▶ [What you have to do]:
Format every line of the entries below as a Markdown table with the columns "Row" and "Line", numbering the rows in order and omitting blank lines. Leave the pictures out of the table.
··· Supplied information
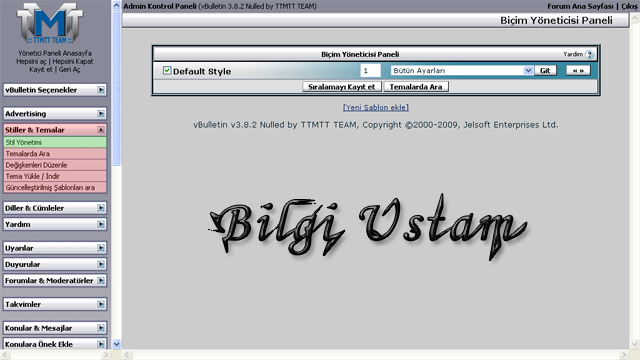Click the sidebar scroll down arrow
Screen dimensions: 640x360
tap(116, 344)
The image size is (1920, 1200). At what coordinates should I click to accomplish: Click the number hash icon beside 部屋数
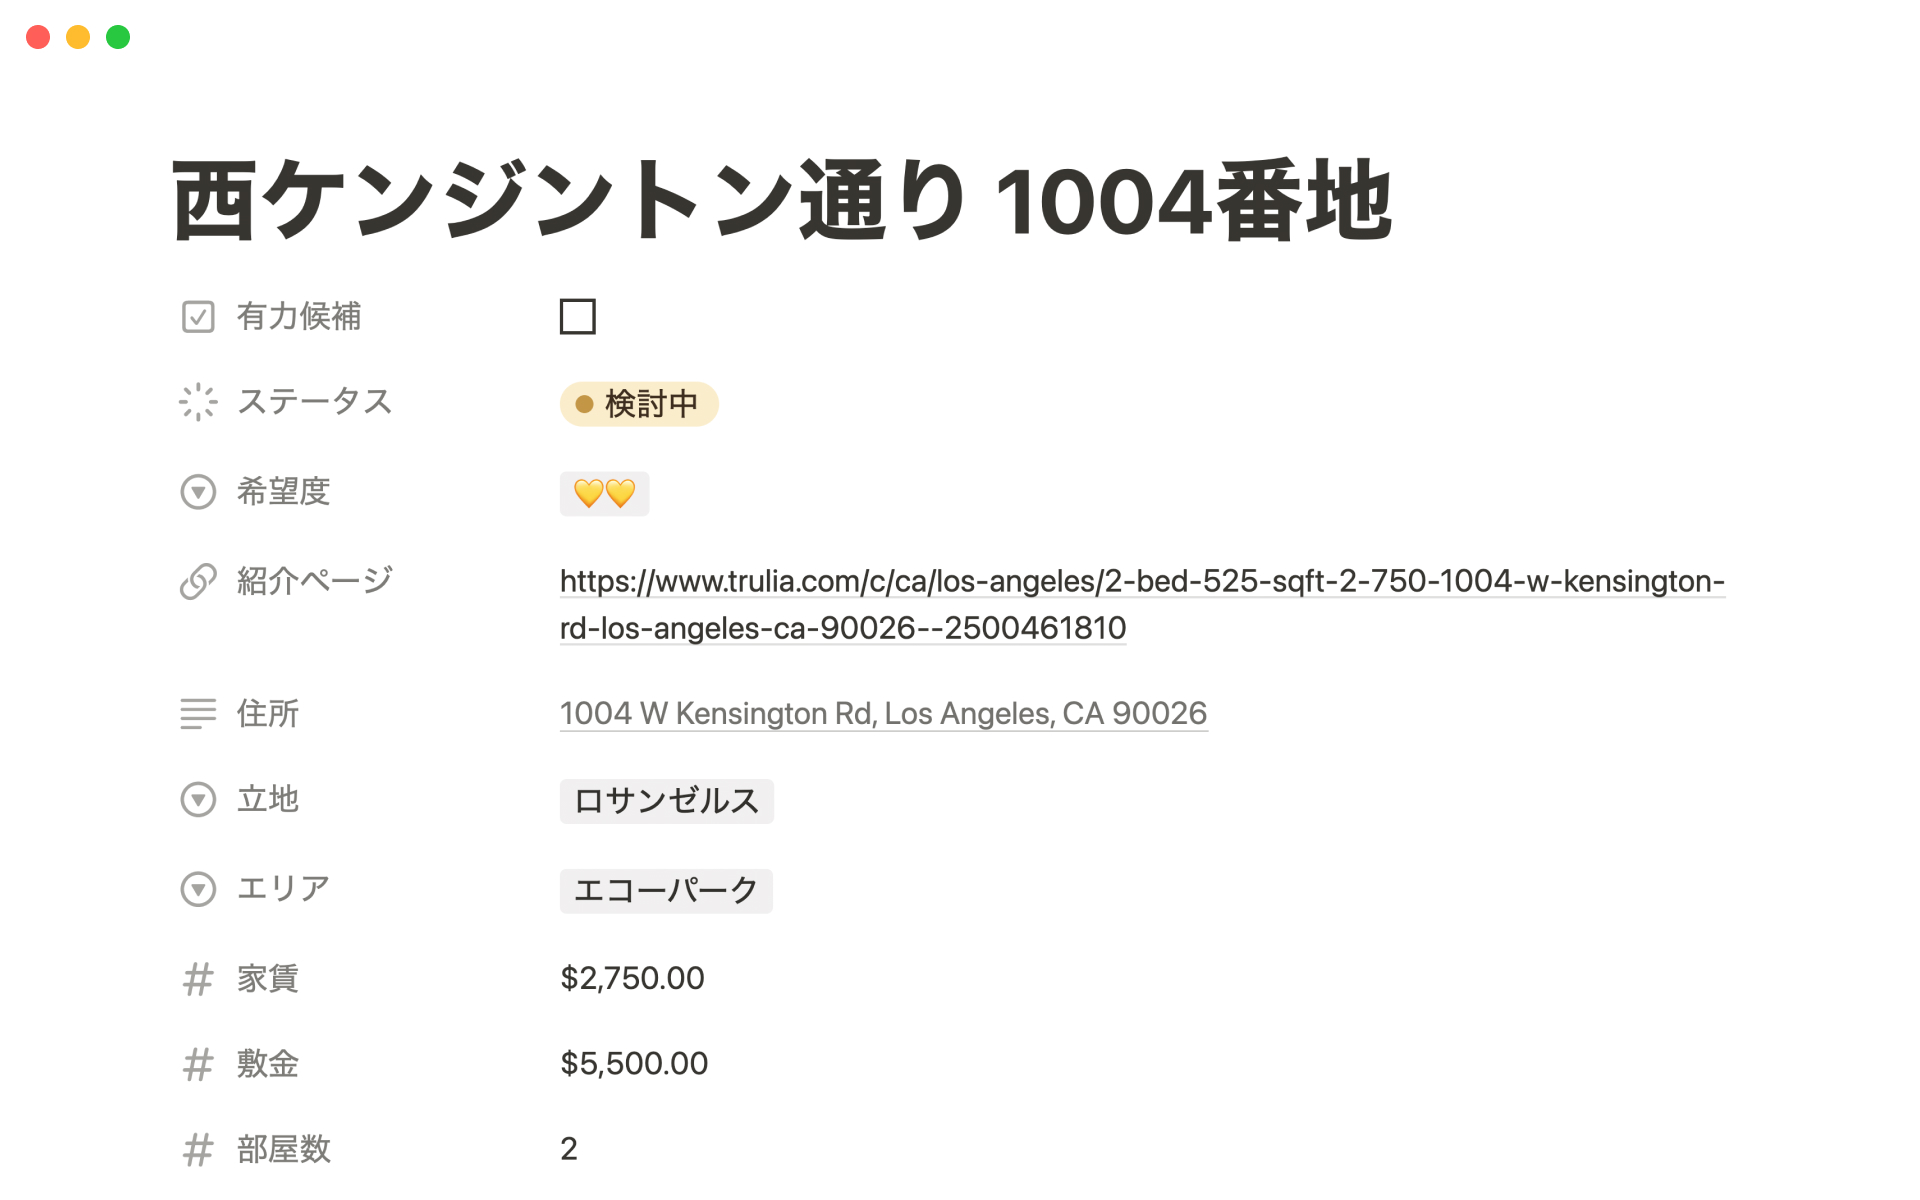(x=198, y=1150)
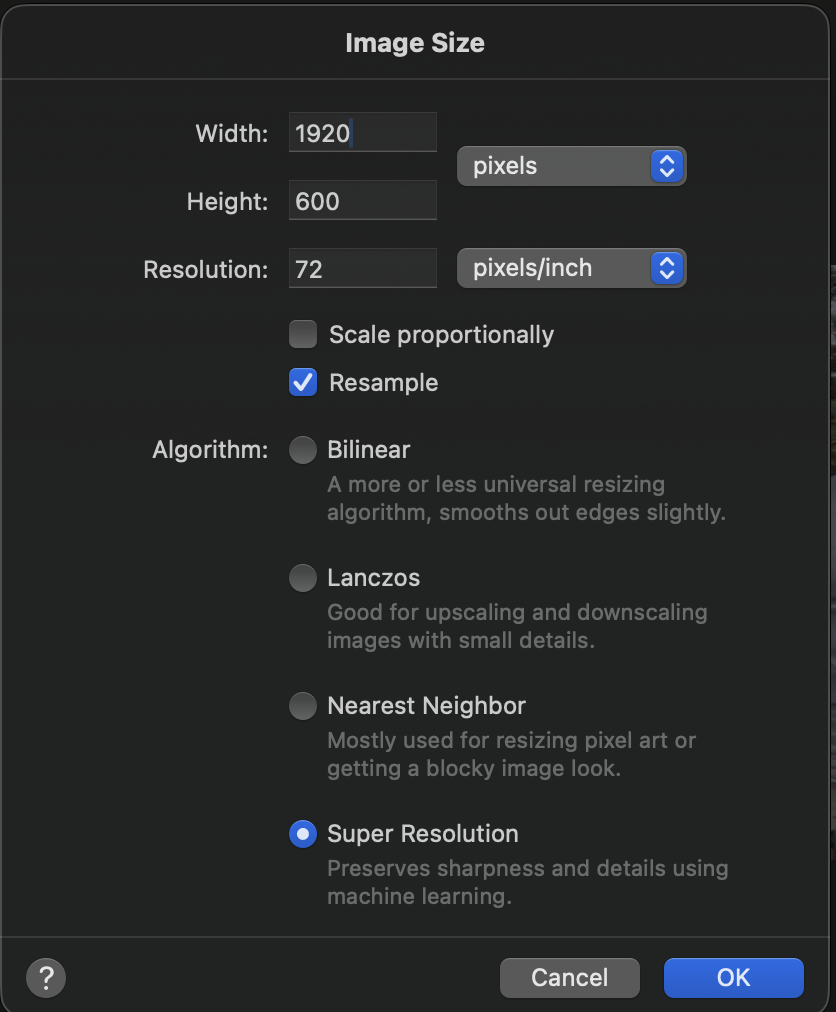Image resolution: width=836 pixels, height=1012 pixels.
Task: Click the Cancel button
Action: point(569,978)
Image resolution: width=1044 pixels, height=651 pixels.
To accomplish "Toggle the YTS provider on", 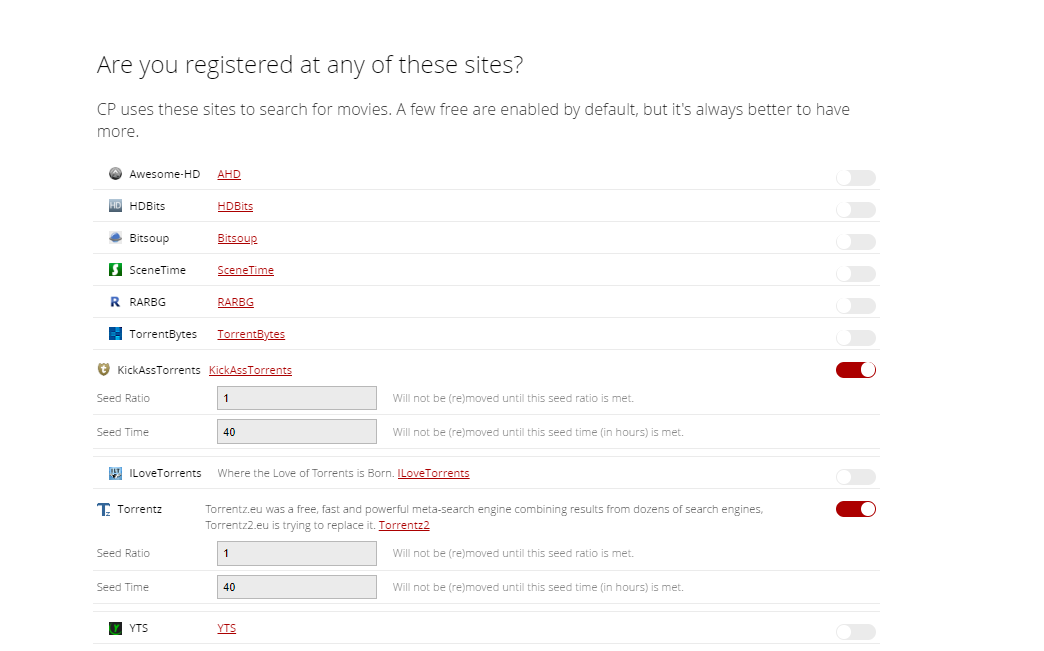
······
▶ [Answer in full]:
| Row | Line |
|---|---|
| 1 | Click the sidebar scroll down arrow |
| 2 | Screen dimensions: 640x360 |
| 3 | tap(116, 344) |
| 4 | The image size is (1920, 1200). At what coordinates should I click to accomplish: Click the number hash icon beside 部屋数 |
| 5 | (x=198, y=1150) |
| 6 | Image resolution: width=836 pixels, height=1012 pixels. |
| 7 | Task: Click the Cancel button |
| 8 | Action: point(569,978) |
| 9 | Image resolution: width=1044 pixels, height=651 pixels. |
| 10 | To accomplish "Toggle the YTS provider on",  |